__課題の説明__.
引用文によると、池上彰さんは小学生時代に誰からこの本を渡されましたか。

みなさんこんばんは。いかがお過ごしでしょうか。

この土日も寒くて、週末はほとんど外出をしませんでした。

さて、今日は下記の本の感想になります。

君たちはどう生きるか
吉野源三郎 著

出版社から

「ヒューマニズムに根差した良い本は、
時代を超えて人々の心をつかむのです」
(ジャーナリスト/池上彰さん)
1937年に出版されて以来、数多くの人に読み継がれてきた、
吉野源三郎さんの名作「君たちはどう生きるか」。
今回前書きを書いてくださった池上さんも、
小学生時代に、父親から渡された当初は
読もうとしなかったのですが、気がつくと夢中になって
どんどん読み進んでいたと言います。
人間としてどう生きればいいのか、楽しく読んでいるうちに
自然と考えるように書かれた本書は、子供はもちろん
多くの大人たちにも共感をもって迎えられてきました。
勇気、いじめ、貧困、格差、教養、、、
昔も今も変わらない人生のテーマに真摯に向き合う
主人公のコペル君と叔父さん。
二人の姿勢には、数多くの生き方の指針となる言葉が示されています。
活字も大きくなった読みやすい新装版で、
ぜひ、色褪せない名作の面白さを堪能してください。

目次


一、変な経験 10  ものの見方について(おじさんのノート)
二、勇ましき友 34 真実の経験について(おじさんのノート)
三、ニュートンの林檎と粉ミルク 66 人間の結びつきについて(おじさんのノート)
四、貧しき友 107 人間であるからには(おじさんのノート)
五、ナポレオンと四人の少年 153 偉大な人間とはどんな人か(おじさんのノート)
六、雪の日の出来事 207
七、石段の思い出 235 人間の悩みと、過ちと、偉大さとについて(おじさんのノート)
八、凱旋 274
九、水仙の芽とガンダーラの仏像 289
十、春の朝 313

感想


1937年出版されて、教育分野などで長らく大変人気があり、2017年に漫画化されさらに有名になった本で、今回初めて読みました。

一時期話題になり、本屋さんでもよく見かけましたが、それでも全く読まなかったのが読むことになったきっかけは、塩野七生さんのエッセイ集”誰が国家を殺すのか 日本人へⅤ”の中で、コラムで次に帰国したら寺子屋をやってみたいと書いたら、読者から「こんな感じですか」と、送られてきたのがこの本で、小説版と漫画版だったのだそうです。「全体の構成がじつによくできている」とあり、そんなに絶賛するならばと、読むことにしました。

__提供データ__.
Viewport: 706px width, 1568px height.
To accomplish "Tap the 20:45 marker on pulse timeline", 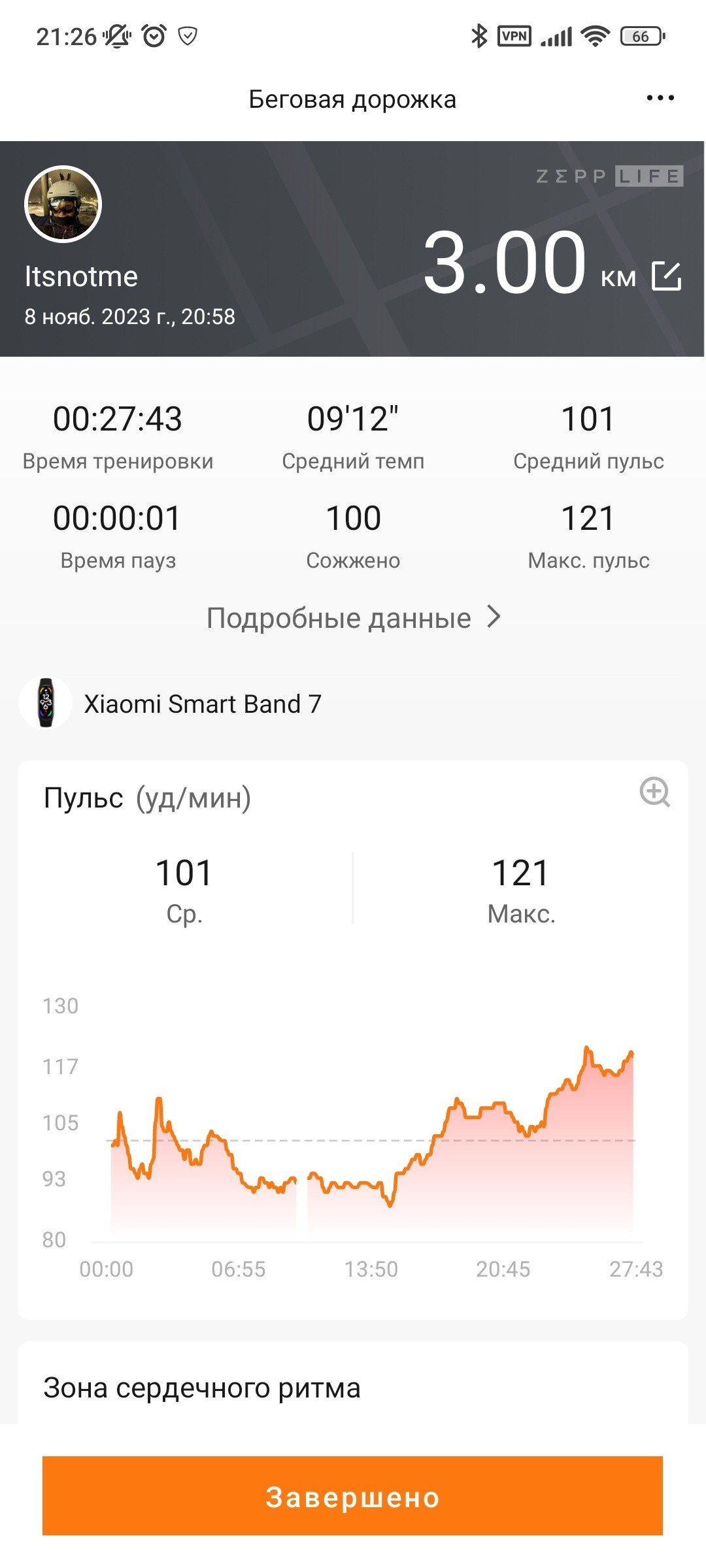I will 503,1269.
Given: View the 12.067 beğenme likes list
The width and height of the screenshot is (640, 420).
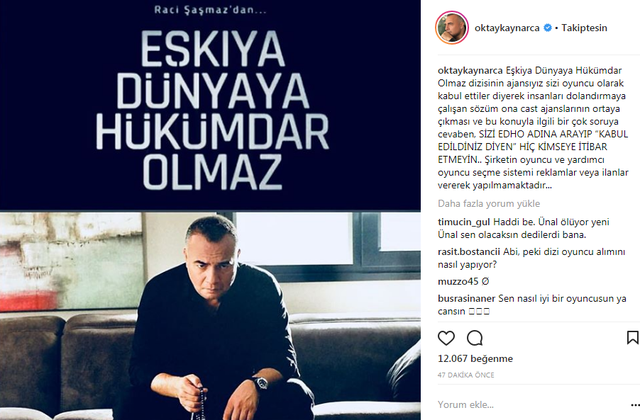Looking at the screenshot, I should (475, 359).
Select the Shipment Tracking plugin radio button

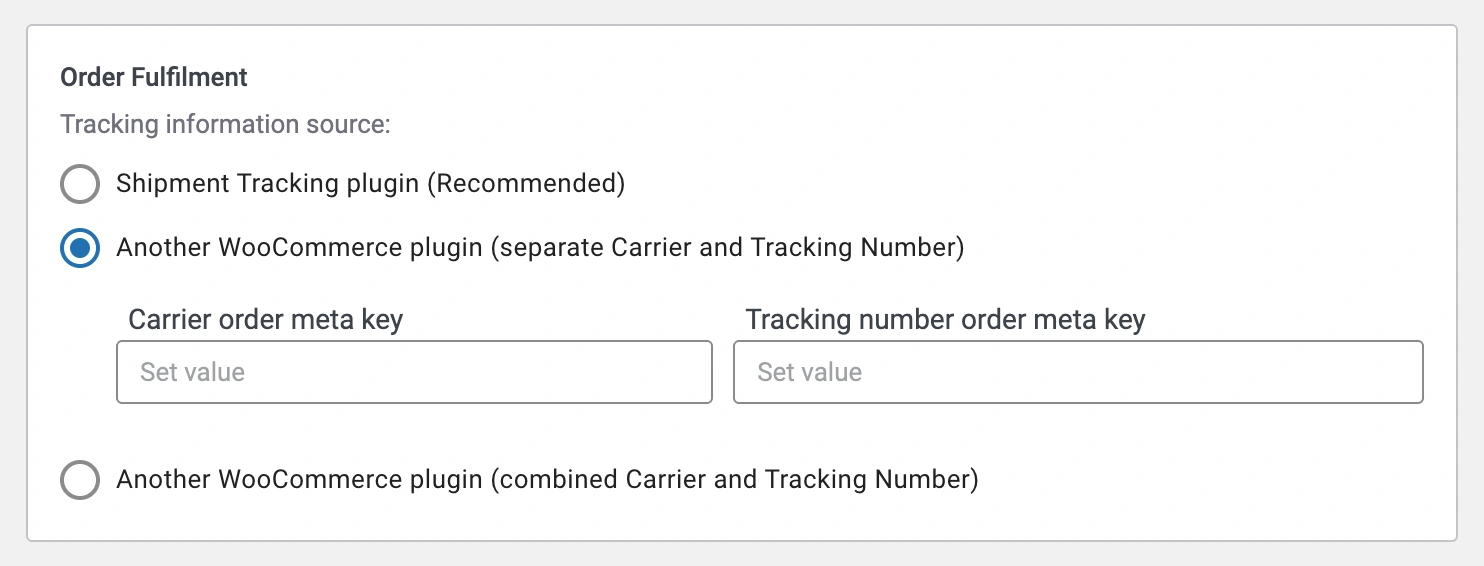coord(80,184)
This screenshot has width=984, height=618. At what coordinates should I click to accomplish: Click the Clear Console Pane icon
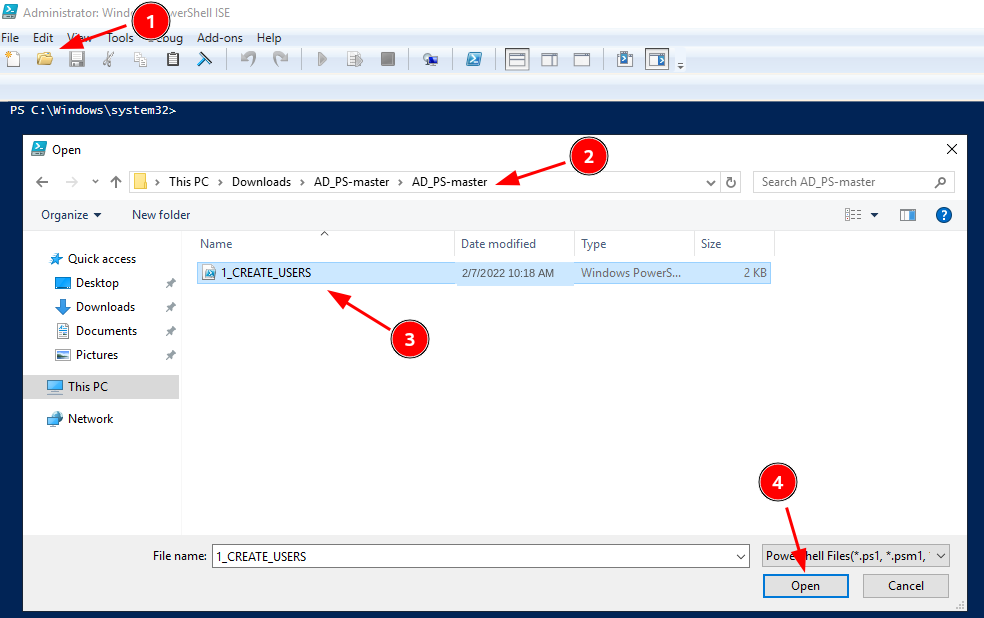[205, 60]
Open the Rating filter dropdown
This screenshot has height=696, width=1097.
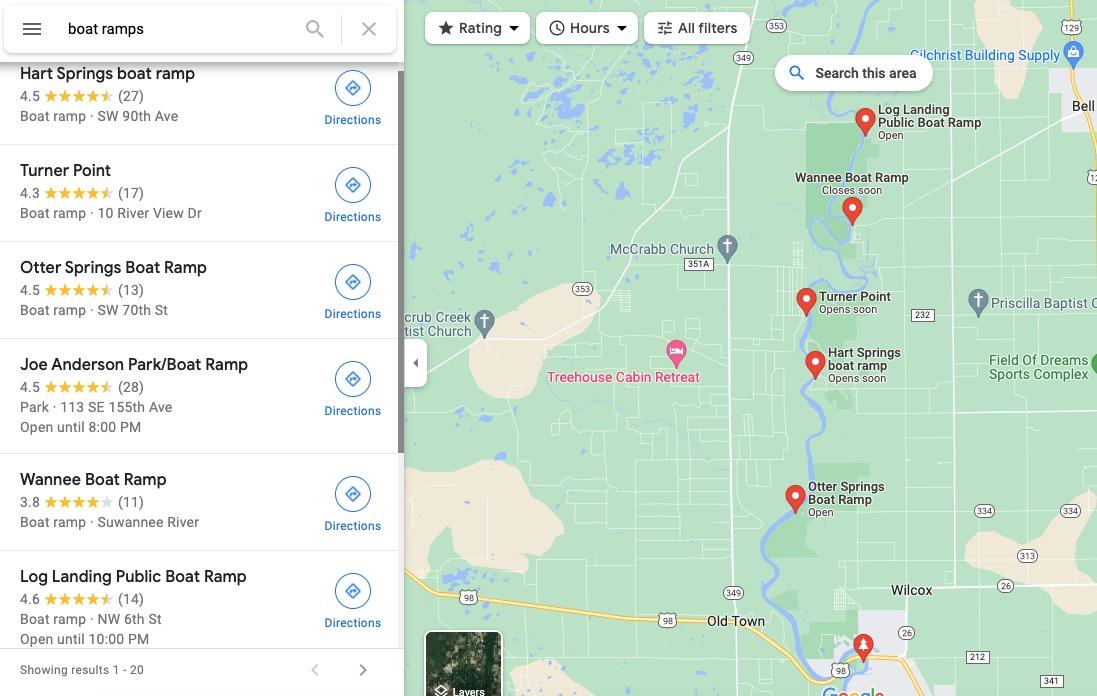click(x=477, y=28)
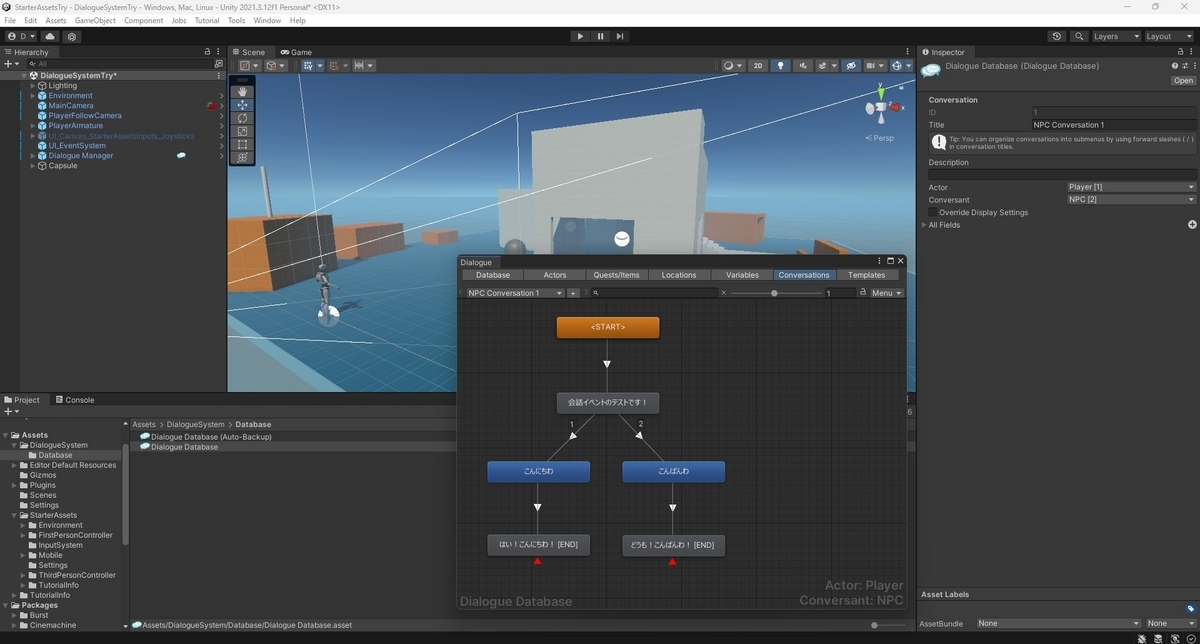Open the Unity Collaborate cloud icon in the toolbar
This screenshot has width=1200, height=644.
click(x=49, y=36)
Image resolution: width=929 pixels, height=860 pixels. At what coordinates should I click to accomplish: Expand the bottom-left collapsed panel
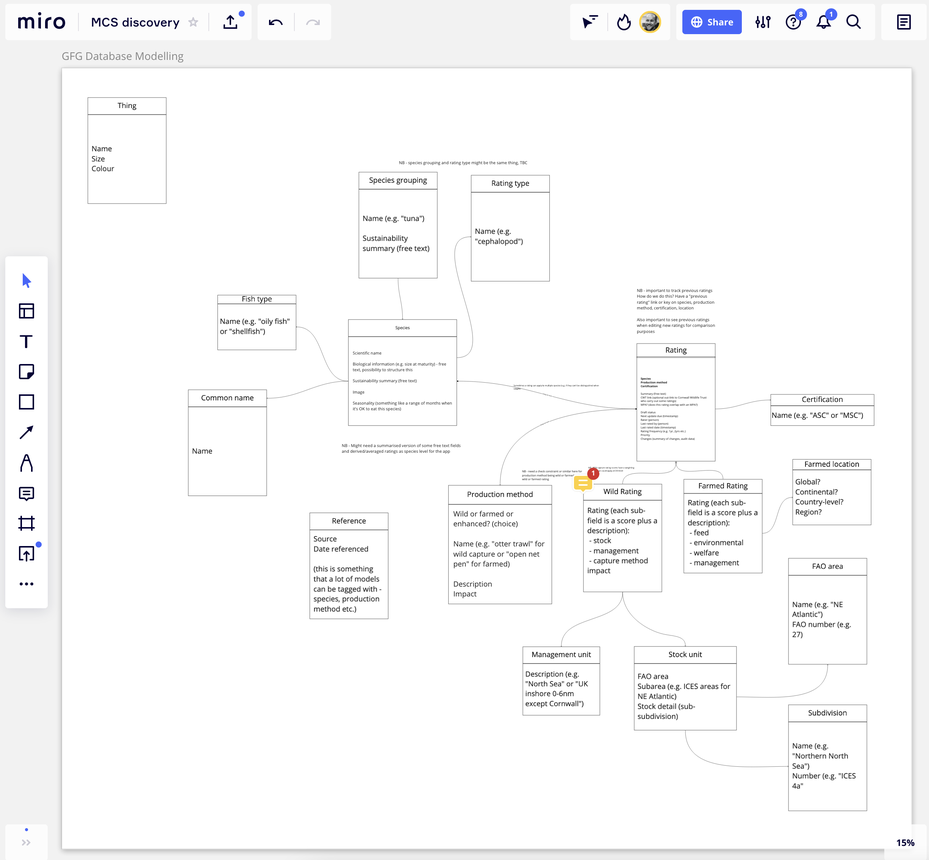pyautogui.click(x=26, y=842)
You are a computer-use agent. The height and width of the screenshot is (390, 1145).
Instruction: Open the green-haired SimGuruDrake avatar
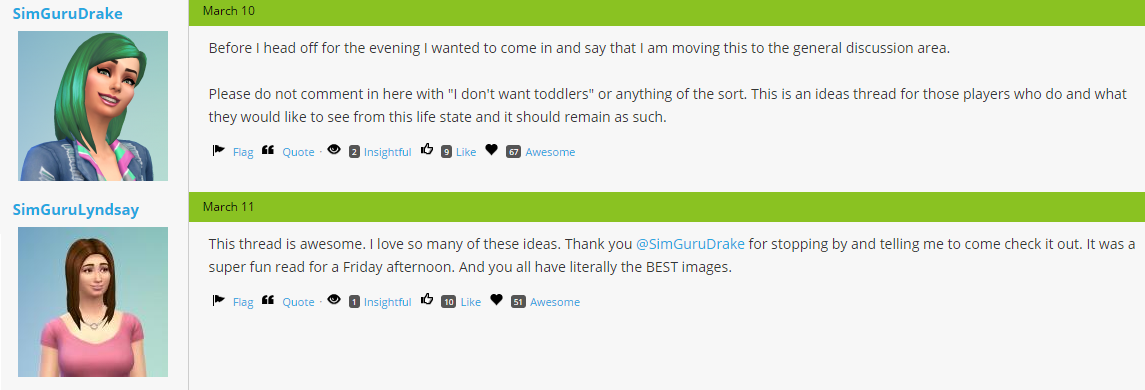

__最終結果__.
父親から渡されました。